---- MATERIAL FOR THIS TASK

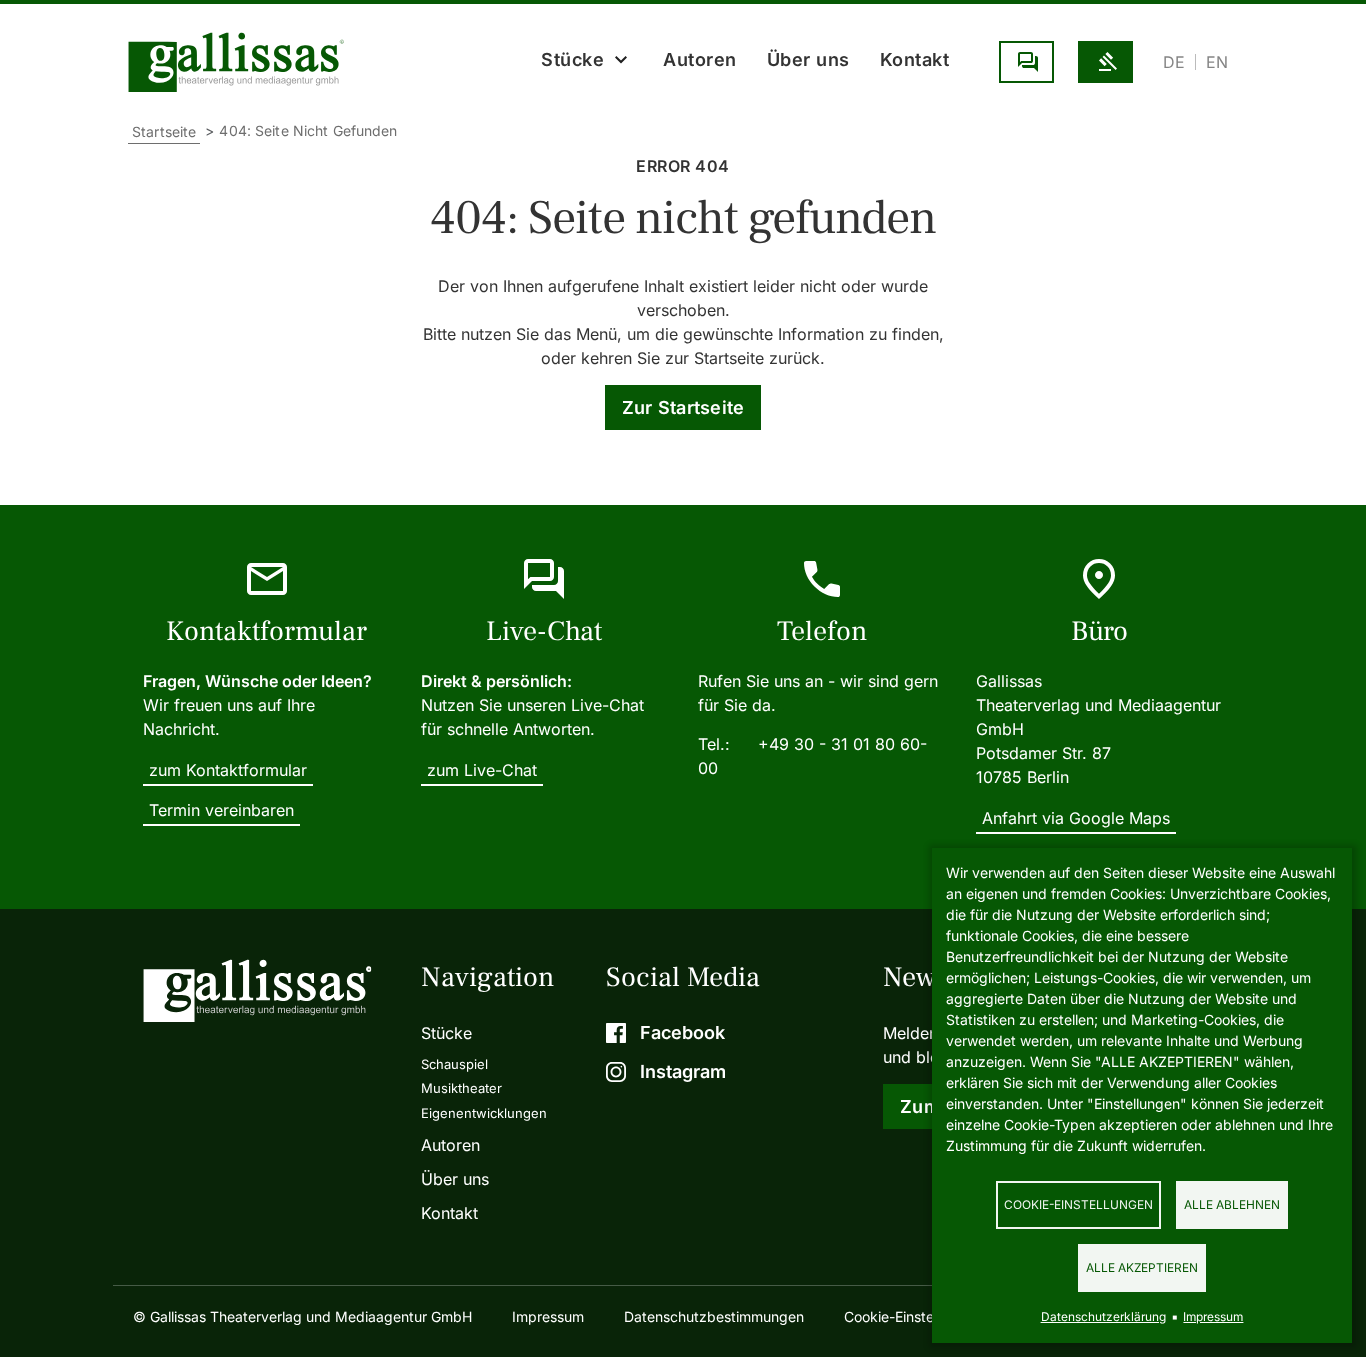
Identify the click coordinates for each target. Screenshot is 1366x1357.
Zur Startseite (683, 407)
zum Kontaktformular (228, 770)
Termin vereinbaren (221, 810)
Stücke (446, 1033)
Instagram (683, 1071)
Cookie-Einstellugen (908, 1316)
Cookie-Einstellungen (1078, 1204)
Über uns (808, 59)
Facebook (682, 1032)
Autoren (700, 59)
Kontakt (915, 59)
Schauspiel (454, 1064)
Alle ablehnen (1232, 1204)
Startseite (164, 131)
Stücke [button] (572, 59)
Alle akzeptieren (1142, 1267)
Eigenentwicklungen (484, 1113)
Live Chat (1026, 62)
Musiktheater (461, 1088)
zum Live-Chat (482, 770)
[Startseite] (241, 62)
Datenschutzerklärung (1103, 1316)
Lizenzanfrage (1105, 62)
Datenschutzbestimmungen (714, 1316)
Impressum (548, 1316)
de (1174, 62)
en (1217, 62)
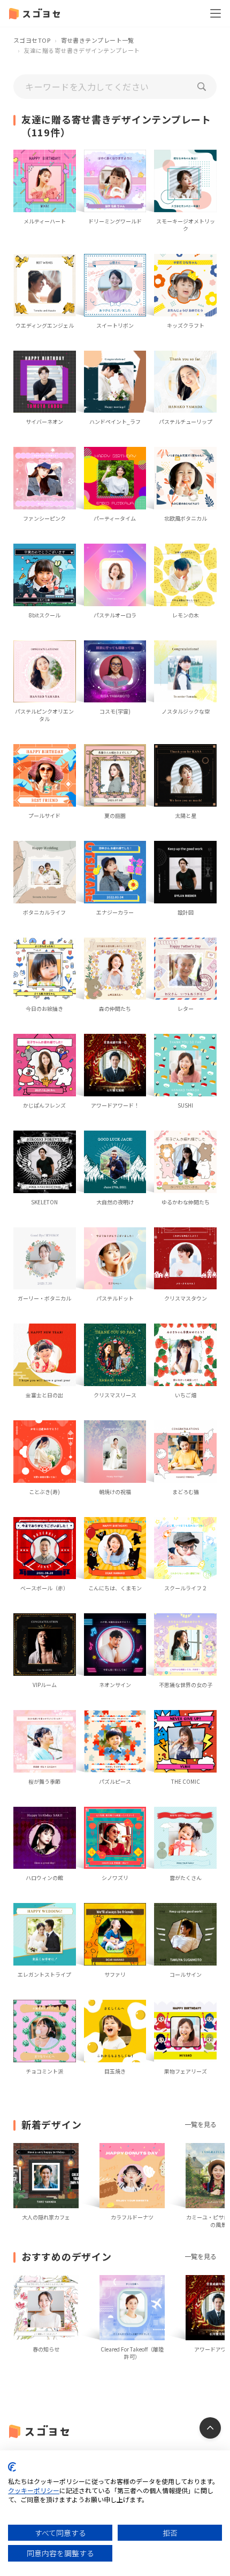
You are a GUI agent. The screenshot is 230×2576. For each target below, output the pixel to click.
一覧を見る (201, 2124)
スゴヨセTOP (31, 40)
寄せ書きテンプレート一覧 (97, 40)
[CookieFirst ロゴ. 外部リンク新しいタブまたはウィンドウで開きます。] (12, 2467)
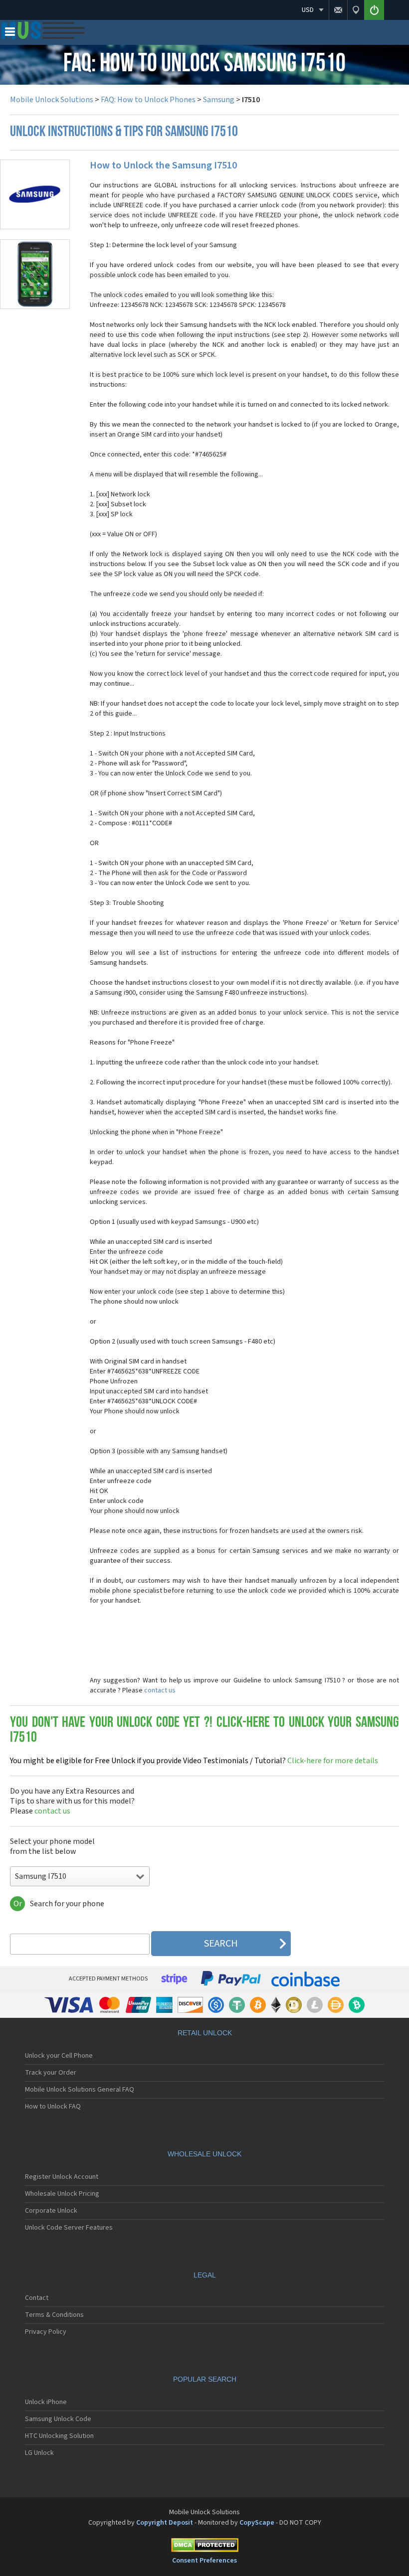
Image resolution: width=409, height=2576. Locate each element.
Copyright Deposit (164, 2523)
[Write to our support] (338, 10)
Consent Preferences (204, 2561)
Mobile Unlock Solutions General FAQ (79, 2090)
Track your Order (50, 2073)
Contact (36, 2298)
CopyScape (256, 2523)
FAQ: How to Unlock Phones (148, 99)
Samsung (218, 99)
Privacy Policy (45, 2332)
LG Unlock (39, 2453)
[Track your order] (355, 10)
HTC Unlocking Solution (59, 2436)
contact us (160, 1690)
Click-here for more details (194, 1760)
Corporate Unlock (51, 2211)
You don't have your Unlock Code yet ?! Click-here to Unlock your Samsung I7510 (204, 1730)
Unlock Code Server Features (69, 2228)
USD (308, 10)
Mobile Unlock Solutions (51, 99)
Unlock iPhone (46, 2402)
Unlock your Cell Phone (59, 2056)
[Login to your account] (374, 10)
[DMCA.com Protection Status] (204, 2547)
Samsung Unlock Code (58, 2419)
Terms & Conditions (54, 2315)
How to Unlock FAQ (53, 2107)
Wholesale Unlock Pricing (62, 2194)
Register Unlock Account (61, 2177)
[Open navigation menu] (10, 34)
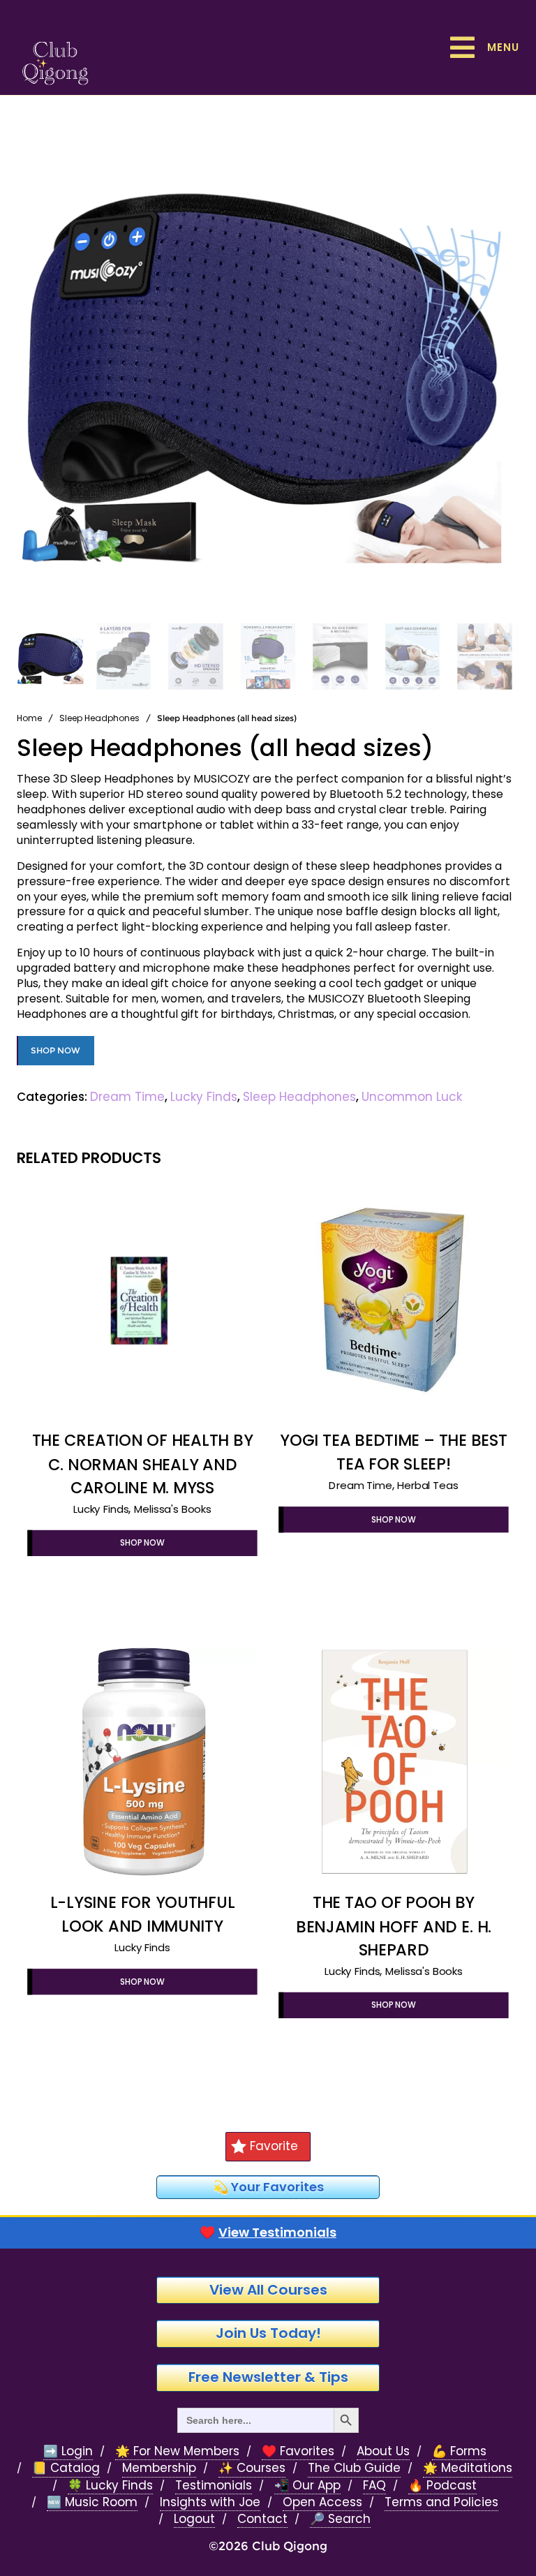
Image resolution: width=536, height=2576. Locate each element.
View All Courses (268, 2290)
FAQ (374, 2486)
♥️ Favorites (298, 2451)
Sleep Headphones (99, 718)
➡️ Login (68, 2451)
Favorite (274, 2146)
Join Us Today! (268, 2333)
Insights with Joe (210, 2502)
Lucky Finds (203, 1096)
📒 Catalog (66, 2468)
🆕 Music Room (92, 2502)
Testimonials (213, 2486)
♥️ (268, 2232)
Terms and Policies (441, 2502)
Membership (159, 2468)
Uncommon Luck (412, 1096)
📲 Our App (307, 2486)
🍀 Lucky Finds (110, 2486)
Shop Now (55, 1050)
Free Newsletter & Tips (268, 2377)
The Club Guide (354, 2468)
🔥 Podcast (442, 2486)
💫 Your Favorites (268, 2187)
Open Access (322, 2502)
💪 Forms (459, 2451)
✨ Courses (251, 2468)
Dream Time (127, 1096)
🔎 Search (340, 2519)
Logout (194, 2519)
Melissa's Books (172, 1509)
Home (29, 718)
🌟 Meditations (467, 2468)
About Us (383, 2451)
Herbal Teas (427, 1485)
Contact (262, 2519)
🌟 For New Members (177, 2451)
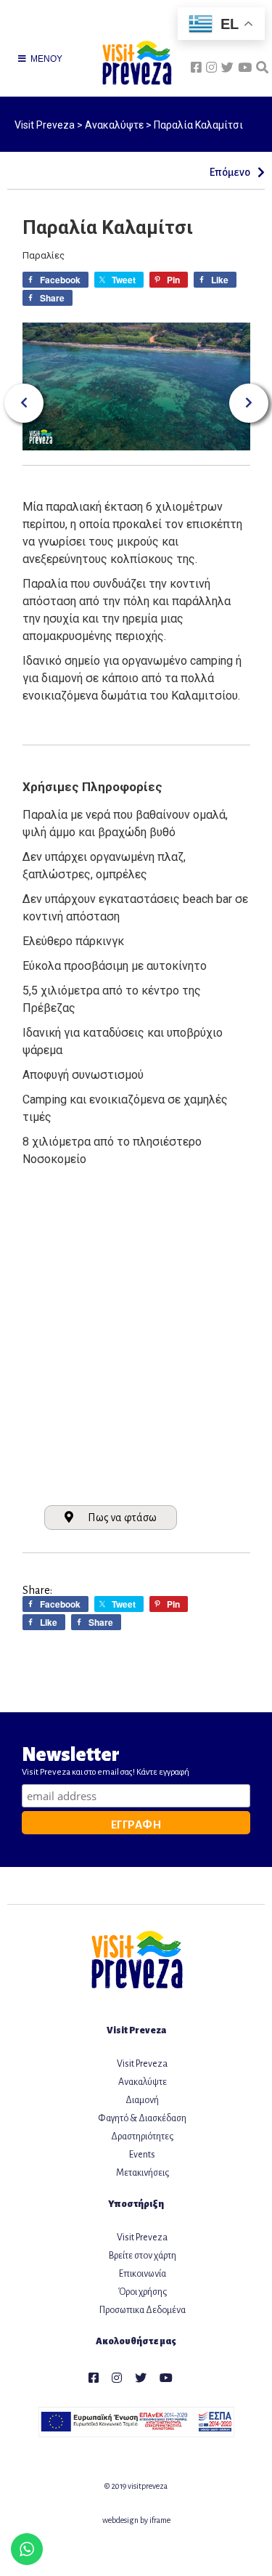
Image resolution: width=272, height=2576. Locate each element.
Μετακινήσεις (142, 2173)
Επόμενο (231, 172)
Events (142, 2155)
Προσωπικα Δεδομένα (142, 2310)
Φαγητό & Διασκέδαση (142, 2118)
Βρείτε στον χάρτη (142, 2256)
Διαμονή (142, 2100)
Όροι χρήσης (142, 2292)
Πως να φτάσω (122, 1517)
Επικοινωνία (142, 2274)
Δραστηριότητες (142, 2136)
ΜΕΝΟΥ (45, 59)
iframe (159, 2520)
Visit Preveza (142, 2064)
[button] (24, 403)
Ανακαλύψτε (142, 2082)
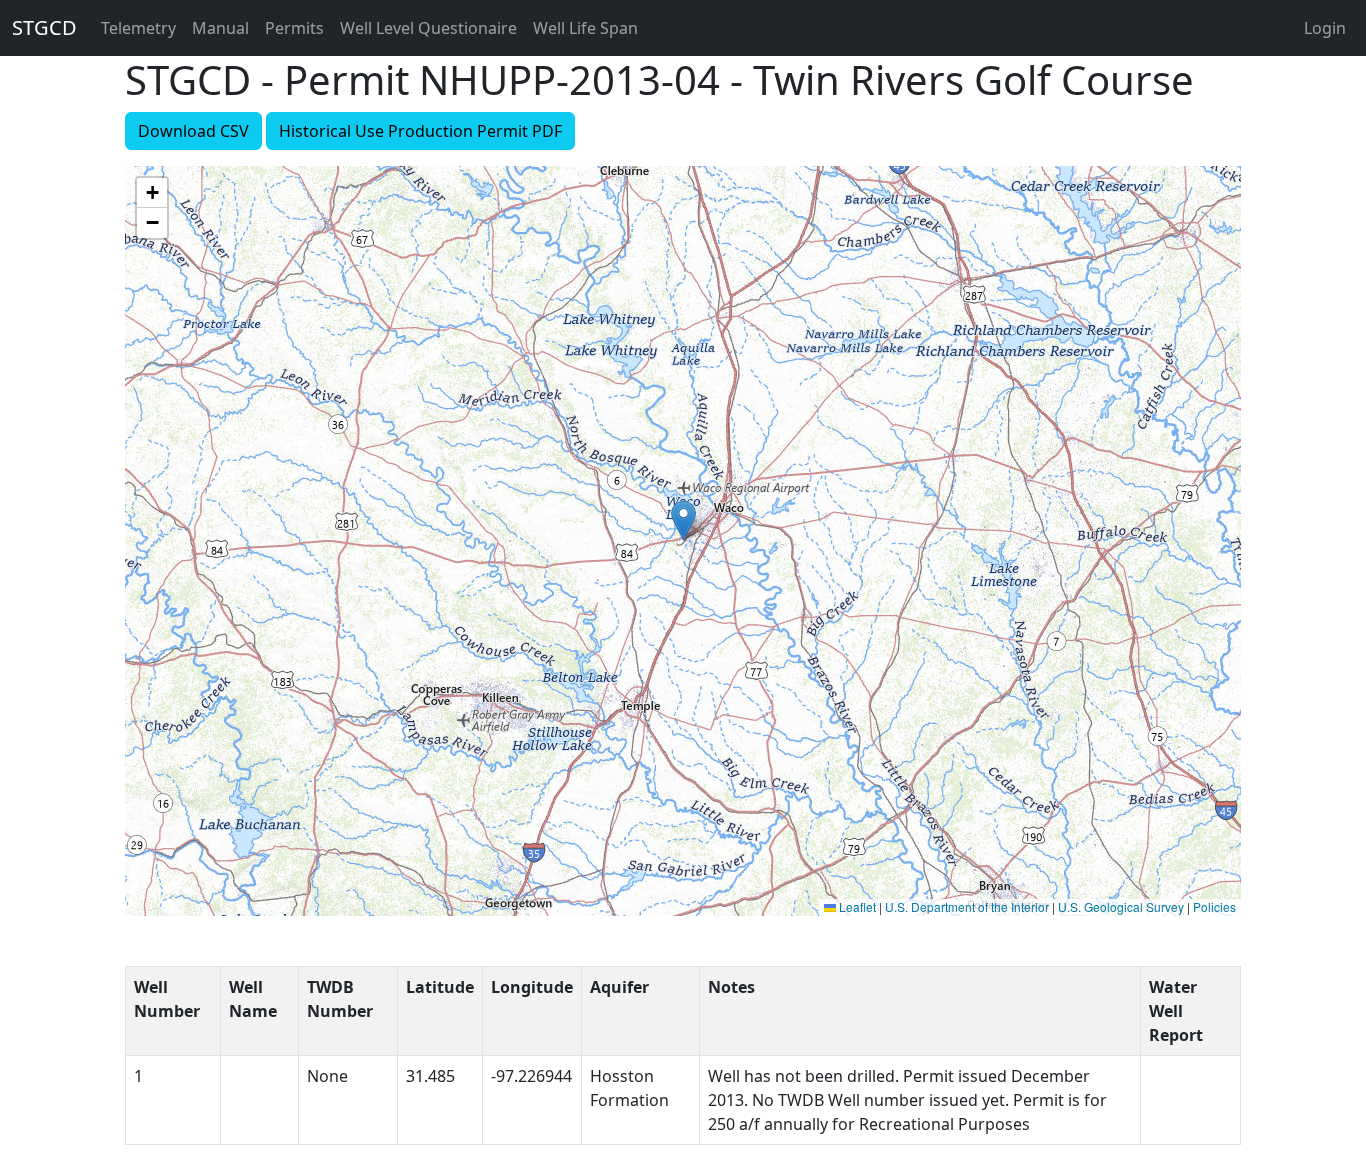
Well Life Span (585, 28)
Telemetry (138, 28)
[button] (683, 520)
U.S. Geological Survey (1121, 906)
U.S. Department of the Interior (967, 906)
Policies (1214, 906)
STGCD (44, 27)
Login (1325, 28)
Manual (220, 28)
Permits (294, 28)
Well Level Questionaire (428, 28)
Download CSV (193, 131)
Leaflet (856, 906)
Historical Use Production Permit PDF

--------

If a line in the records includes "Image", it counts toward the total; report that total by itself.

=== WORKED SOLUTION ===
3